┏━━

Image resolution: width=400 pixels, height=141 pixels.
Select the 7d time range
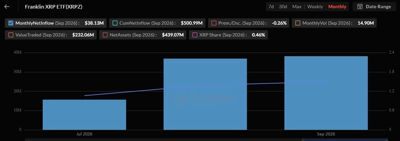coord(271,7)
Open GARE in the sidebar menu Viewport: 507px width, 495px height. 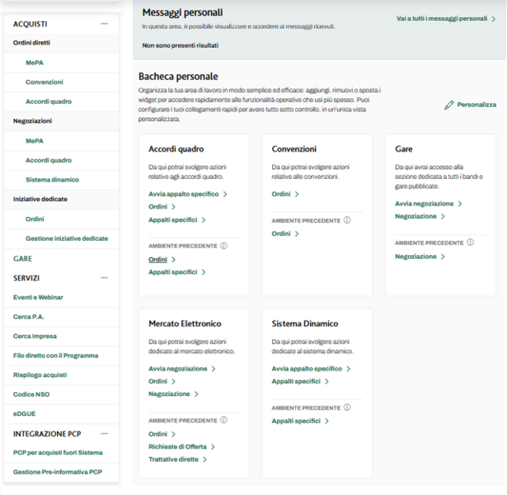23,258
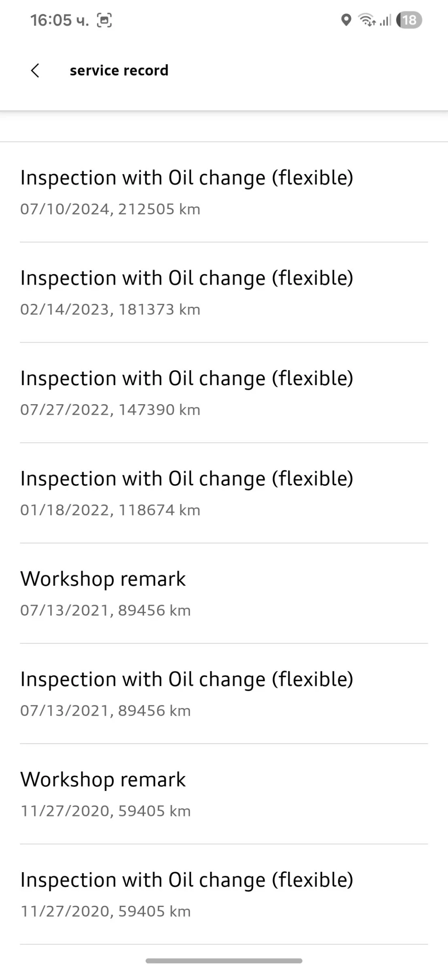Tap the 16:05 clock in the status bar
The height and width of the screenshot is (970, 448).
59,20
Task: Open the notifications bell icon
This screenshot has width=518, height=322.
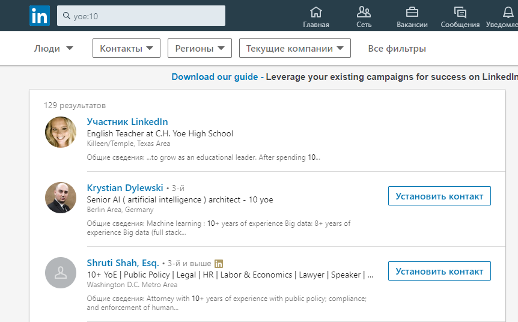Action: (x=508, y=12)
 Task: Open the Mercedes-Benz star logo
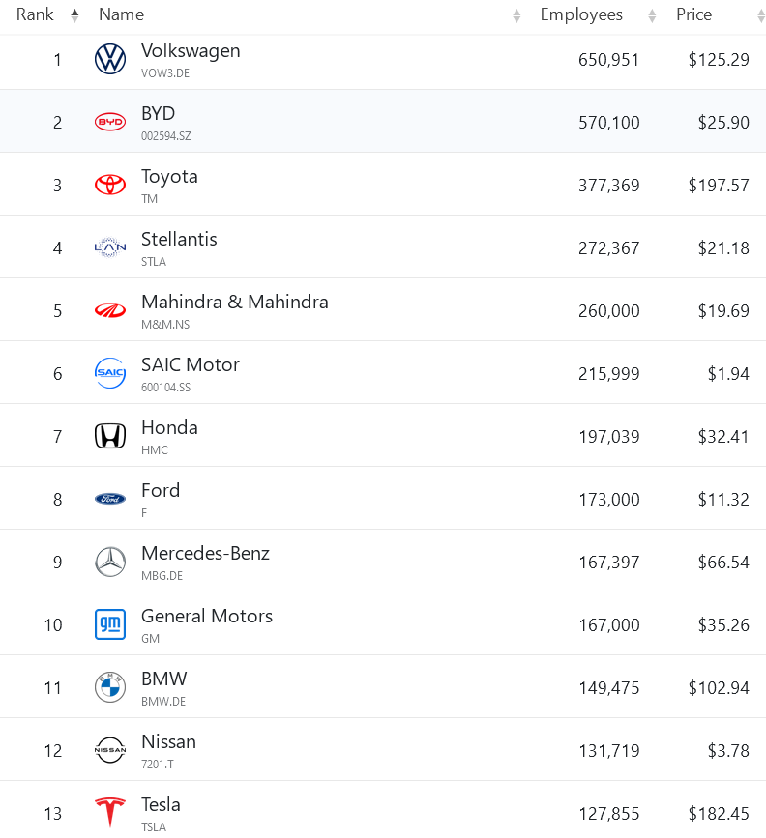point(110,562)
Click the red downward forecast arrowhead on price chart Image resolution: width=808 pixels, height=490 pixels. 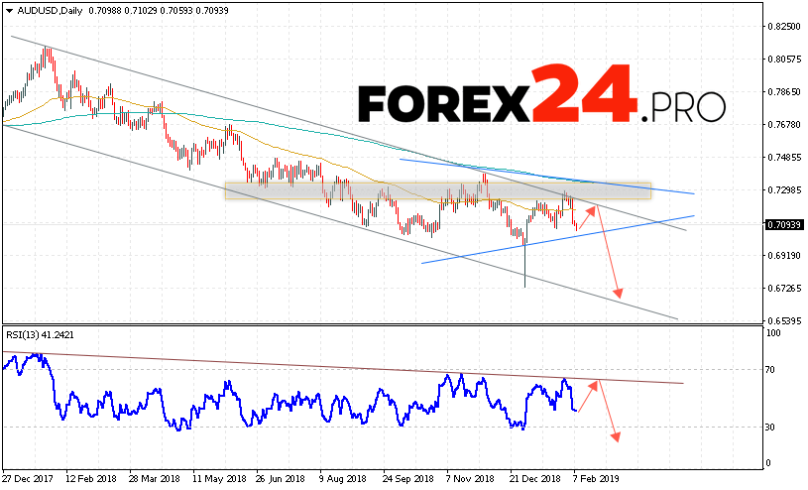[x=619, y=293]
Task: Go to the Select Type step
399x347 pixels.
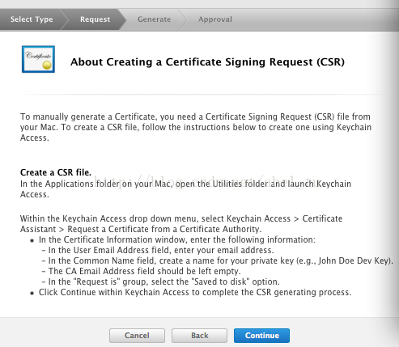Action: pyautogui.click(x=32, y=19)

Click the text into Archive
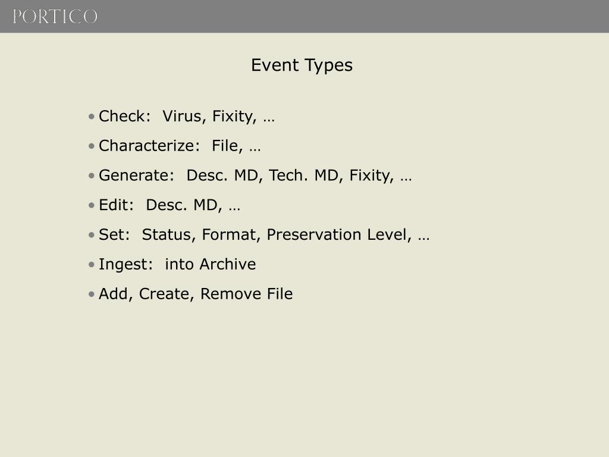click(x=210, y=264)
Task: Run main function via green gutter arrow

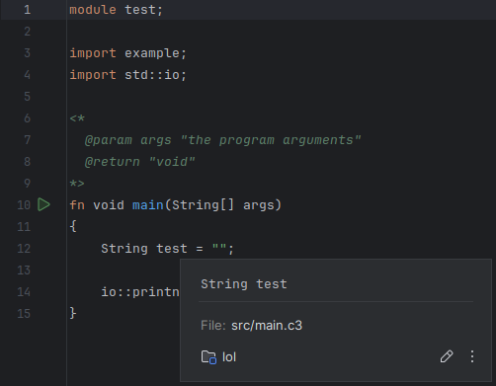Action: tap(43, 204)
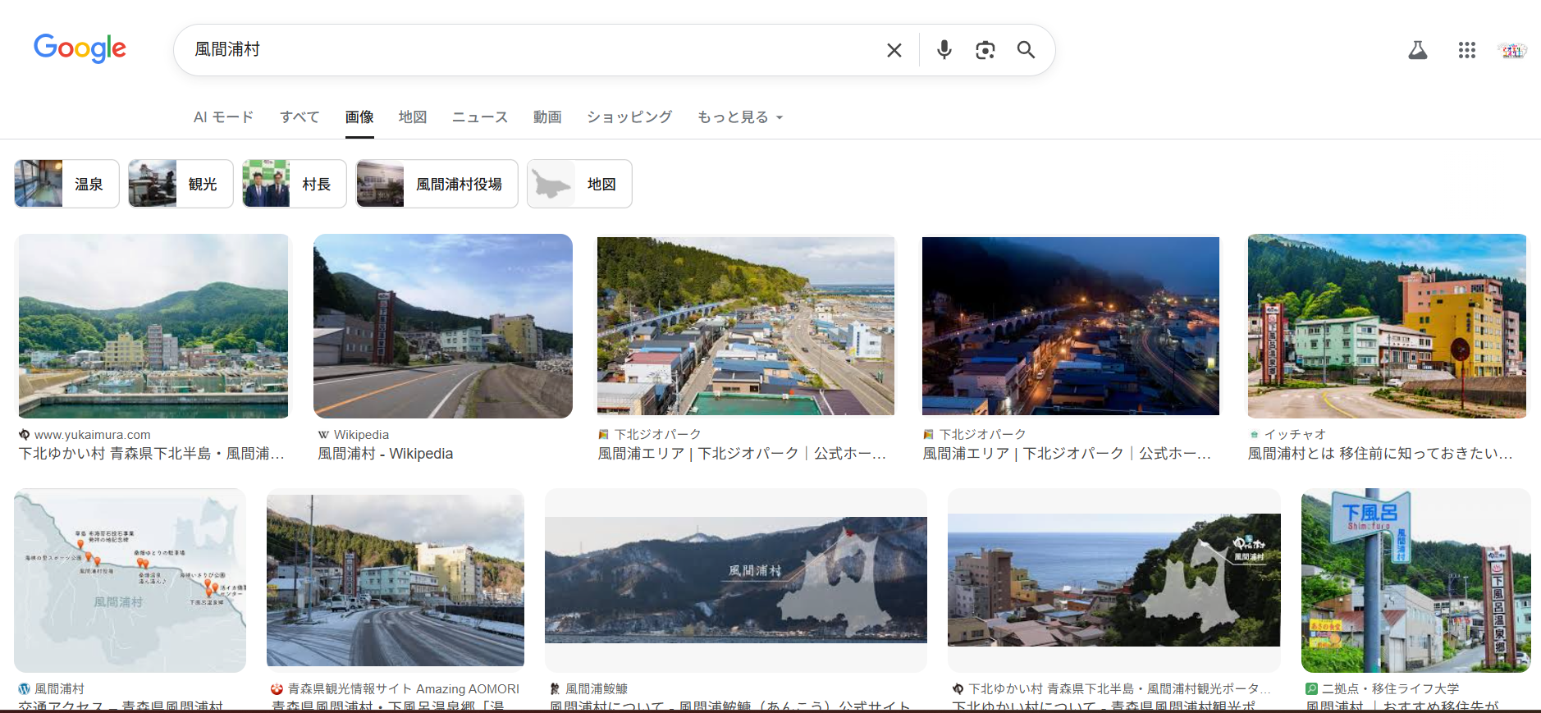
Task: Expand the もっと見る dropdown
Action: (740, 117)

┗━━

## [Task details]
Would you reproduce the lines from the one with "Click the text into Archive" through the final line of the data above, exactly and only those, without any pictures?

## [Written response]
Click the text into Archive
click(x=210, y=264)
Task: Run main function via green gutter arrow

Action: tap(43, 204)
Task: Expand the もっと見る dropdown
Action: (740, 117)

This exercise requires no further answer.